Instruções Básicas e o Papel da Obediência: Deus deu a Adão e Eva uma ordem clara e básica para não comerem do fruto da árvore do conhecimento do bem e do mal (Gênesis 2:16-17), sem maiores explicações, pois eles ainda não possuíam os conceitos de "morte", "bem" ou "mal". Essa orientação inicial representava uma introdução à obediência e à confiança em Deus. No início, Adão e Eva receberam uma “versão básica” de instruções sobre a vida e a obediência, projetadas para que pudessem amadurecer espiritualmente ao confiar em Deus.

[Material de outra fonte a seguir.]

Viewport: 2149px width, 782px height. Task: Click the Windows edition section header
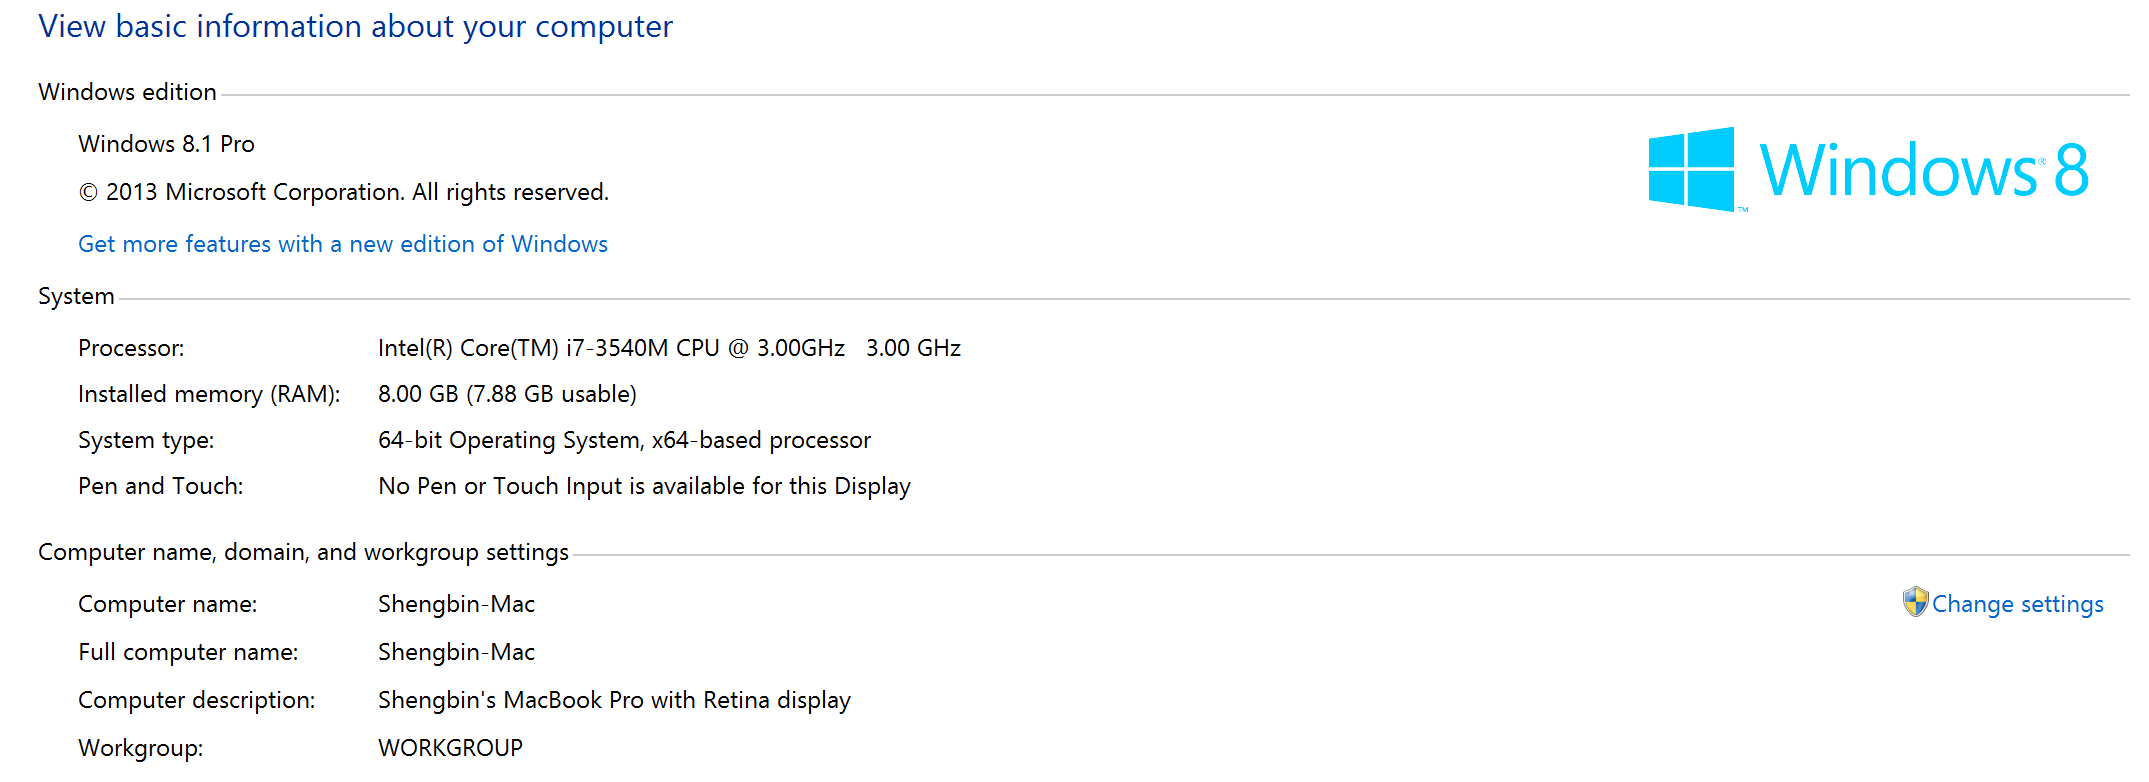127,92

A Influência da "Estrela da Manhã" e o Gatilho da Curiosidade: Segundo a tradição, a “Estrela da Manhã” ou Lúcifer já havia se rebelado contra Deus e possuía conhecimento profundo sobre sentimentos negativos, como ódio, inveja e destruição. A serpente, usada como instrumento de persuasão, plantou em Eva a semente da dúvida e da curiosidade sobre a árvore do conhecimento, despertando nela o desejo de saber o que estava “escondido” por trás da ordem divina. Em Gênesis 3:4-5, a serpente insinua que, ao comer o fruto, Eva se tornaria “como Deus, conhecendo o bem e o mal”. Esse gatilho mental incita a curiosidade e o desejo de saber mais, explorando a vulnerabilidade humana em sua busca pelo conhecimento.

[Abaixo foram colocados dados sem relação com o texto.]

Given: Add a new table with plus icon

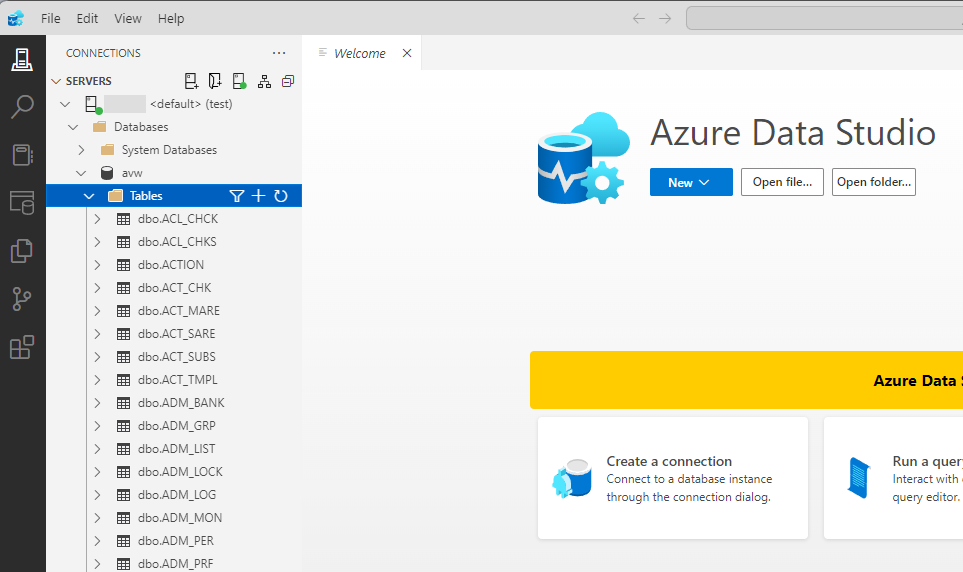Looking at the screenshot, I should [259, 195].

Desconhecimento dos Conceitos de Bem, Mal e Morte: Como Eva poderia entender o que era “morrer” ou “ser igual a Deus” se ainda não possuía essas referências? Sem conhecimento prévio do bem e do mal, Eva não tinha compreensão do que significava o ato de desobedecer, pois isso ainda não era um conceito concreto para ela. A serpente usou a ausência de entendimento de Eva para sugerir que o fruto era “bom para se comer e agradável aos olhos” (Gênesis 3:6). Esse apelo visual e o encantamento com o que poderia ganhar foram suficientes para impulsioná-la a experimentar o fruto.
Conclusão
Esse episódio ilustra um complexo diálogo entre a liberdade de escolha, a curiosidade humana e a onisciência de Deus. Adão e Eva foram levados a um novo estado de consciência e responsabilidade ao comerem do fruto, e essa decisão se tornou um ponto-chave na narrativa espiritual sobre o papel do livre-arbítrio. Em resumo, enquanto Deus possuía pleno conhecimento do que ocorreria, ele permitiu que a escolha de obedecer ou não estivesse nas mãos de seus filhos, estabelecendo assim a importância da confiança, da obediência e da liberdade moral como fundamentos da relação humana com o divino.